Special Counsel | White Collar Defense and Investigations
On May 27, OFAC announced a civil settlement with a Puerto Rico-based bank in connection with apparent violations of the Venezuela Sanctions Regulations. While the settlement amount of $255,938 is a fraction of the blockbuster fines paid by some banks in recent years, the case nonetheless serves as an important reminder that sanctions requirements vary from program to program, and compliance procedures must be tailored accordingly.
As described in OFAC’s Enforcement Release, over the course of approximately 14 months from August 2019 through October 2020, the Puerto Rican bank processed 377 transactions totaling $853,126 on behalf of two sanctioned bank customers who were “low level employees” of the Government of Venezuela. One individual “worked in a clerical level position” in a Government of Venezuela Diplomatic Representation Office, while the other individual “was a customer service representative of Compañía Anónima Nacional Teléfonos de Venezuela (CANTV), a Venezuelan state-owned entity.”
Notably, the two customers – who held a total of four personal accounts at the bank – were not sanctioned by virtue of having been named on OFAC’s Specially Designated Nationals and Blocked Persons List (the “SDN List”). Nor were the transactions prohibited due to the customers’ residence in a sanctioned country such as Cuba or Iran (Venezuela is not subject to such comprehensive territorial sanctions). Instead, the individuals were sanctioned due to the identity of their employer. In particular, Executive Order 13884 of August 5, 2019, requires the blocking of all property and interests in property of the “Government of Venezuela” – a term defined very broadly in the Order to include, among other things, “any person who has acted or purported to act directly or indirectly on behalf of” a Venezuelan governmental agency or instrumentality.
Documentation in the bank’s possession identified the customers as employees of the Venezuelan government, but the bank nonetheless neglected to block their accounts for over a year. While the precise reasons for this delay are unclear, it appears that the link was not made between the customers’ status as “Government of Venezuela” employees and the application of Venezuela-related sanctions. Indeed, the bank represented as part of the settlement with OFAC that since identifying and voluntarily self-reporting the apparent violations, it had created “more robust sanctions-related procedures and developed additional resources and guidance . . . including guidance on the [Venezuela Sanctions Regulations].” In consideration of this and other mitigating factors, including additional compliance enhancements and cooperation with OFAC’s investigation, the bank’s settlement payment of $255,938 reflects a 40% reduction off the applicable base civil monetary penalty of $426,563 (one-half of the transaction value).

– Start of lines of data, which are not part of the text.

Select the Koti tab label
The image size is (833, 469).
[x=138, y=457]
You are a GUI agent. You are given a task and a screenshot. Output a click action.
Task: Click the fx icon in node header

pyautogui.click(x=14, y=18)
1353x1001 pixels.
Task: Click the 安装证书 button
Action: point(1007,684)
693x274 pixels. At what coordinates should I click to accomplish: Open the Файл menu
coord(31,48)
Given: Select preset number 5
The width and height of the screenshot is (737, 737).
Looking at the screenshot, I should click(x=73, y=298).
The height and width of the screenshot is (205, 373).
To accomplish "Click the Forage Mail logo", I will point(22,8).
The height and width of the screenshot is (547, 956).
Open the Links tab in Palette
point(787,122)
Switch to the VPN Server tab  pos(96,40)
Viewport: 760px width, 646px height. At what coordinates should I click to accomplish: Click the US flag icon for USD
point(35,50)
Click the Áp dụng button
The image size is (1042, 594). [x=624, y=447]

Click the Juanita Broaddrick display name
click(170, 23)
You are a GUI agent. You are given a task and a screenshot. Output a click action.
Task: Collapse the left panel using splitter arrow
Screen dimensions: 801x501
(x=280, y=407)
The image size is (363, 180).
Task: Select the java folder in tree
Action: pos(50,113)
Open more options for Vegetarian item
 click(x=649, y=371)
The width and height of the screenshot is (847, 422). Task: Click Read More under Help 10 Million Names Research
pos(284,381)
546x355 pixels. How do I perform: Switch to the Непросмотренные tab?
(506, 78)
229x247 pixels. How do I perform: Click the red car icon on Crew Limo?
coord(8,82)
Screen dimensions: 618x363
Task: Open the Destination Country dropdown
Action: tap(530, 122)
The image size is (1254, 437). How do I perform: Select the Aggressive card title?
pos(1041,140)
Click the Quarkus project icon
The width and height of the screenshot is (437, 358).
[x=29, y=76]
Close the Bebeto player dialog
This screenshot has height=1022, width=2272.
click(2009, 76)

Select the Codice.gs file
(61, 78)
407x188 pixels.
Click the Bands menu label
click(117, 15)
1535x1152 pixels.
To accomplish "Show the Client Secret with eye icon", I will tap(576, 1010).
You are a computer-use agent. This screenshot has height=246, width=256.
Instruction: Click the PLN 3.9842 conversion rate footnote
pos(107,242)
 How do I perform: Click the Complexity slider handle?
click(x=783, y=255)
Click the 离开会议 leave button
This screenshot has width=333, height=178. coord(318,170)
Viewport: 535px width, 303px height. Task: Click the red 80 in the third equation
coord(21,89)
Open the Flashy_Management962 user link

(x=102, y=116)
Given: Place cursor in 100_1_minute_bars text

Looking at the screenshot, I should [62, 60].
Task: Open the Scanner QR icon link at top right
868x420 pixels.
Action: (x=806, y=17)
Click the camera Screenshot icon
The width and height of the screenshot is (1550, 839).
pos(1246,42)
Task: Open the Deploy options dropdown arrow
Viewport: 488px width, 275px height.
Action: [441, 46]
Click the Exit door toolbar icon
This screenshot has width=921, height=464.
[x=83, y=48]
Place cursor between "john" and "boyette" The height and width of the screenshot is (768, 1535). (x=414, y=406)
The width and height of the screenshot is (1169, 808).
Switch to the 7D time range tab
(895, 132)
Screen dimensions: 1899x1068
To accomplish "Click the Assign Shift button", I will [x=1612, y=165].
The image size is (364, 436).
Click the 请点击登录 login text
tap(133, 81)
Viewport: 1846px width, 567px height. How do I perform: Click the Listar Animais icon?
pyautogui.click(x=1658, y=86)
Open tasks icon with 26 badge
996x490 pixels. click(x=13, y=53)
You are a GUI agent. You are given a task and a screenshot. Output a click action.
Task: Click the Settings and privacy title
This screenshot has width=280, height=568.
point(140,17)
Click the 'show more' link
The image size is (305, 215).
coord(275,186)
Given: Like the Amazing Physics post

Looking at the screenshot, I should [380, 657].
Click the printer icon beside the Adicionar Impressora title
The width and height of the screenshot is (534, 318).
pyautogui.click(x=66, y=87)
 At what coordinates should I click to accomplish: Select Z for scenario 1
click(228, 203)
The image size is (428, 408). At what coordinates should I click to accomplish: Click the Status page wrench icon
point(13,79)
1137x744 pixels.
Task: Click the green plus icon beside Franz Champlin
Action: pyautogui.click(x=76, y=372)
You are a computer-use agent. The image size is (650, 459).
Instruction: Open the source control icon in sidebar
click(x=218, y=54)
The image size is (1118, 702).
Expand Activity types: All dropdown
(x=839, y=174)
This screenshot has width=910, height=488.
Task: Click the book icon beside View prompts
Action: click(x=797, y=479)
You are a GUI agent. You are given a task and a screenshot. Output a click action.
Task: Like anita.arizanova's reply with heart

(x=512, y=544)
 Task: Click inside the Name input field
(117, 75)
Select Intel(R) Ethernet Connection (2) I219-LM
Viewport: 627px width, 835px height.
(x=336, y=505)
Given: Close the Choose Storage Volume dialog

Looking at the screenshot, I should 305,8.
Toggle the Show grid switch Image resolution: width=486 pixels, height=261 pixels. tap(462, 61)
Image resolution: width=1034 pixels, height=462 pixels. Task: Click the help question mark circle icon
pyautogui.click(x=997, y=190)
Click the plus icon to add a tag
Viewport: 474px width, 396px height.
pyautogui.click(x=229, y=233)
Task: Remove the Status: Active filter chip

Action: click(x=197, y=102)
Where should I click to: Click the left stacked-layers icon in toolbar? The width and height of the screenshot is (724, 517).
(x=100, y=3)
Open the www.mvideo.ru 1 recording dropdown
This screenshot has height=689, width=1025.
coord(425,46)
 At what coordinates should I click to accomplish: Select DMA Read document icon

For its part, OFAC reminded financial institutions of the agency’s expectation that they “conduct due diligence on their own direct customers . . . to confirm that those customers are not persons whose property and interests in property are blocked.” This case serves as a reminder that such diligence requires a nuanced understanding of how different sanctions programs operate, and that it is often not enough to rely on basic screening processes that merely screen for hits against the SDN and other sanctions lists.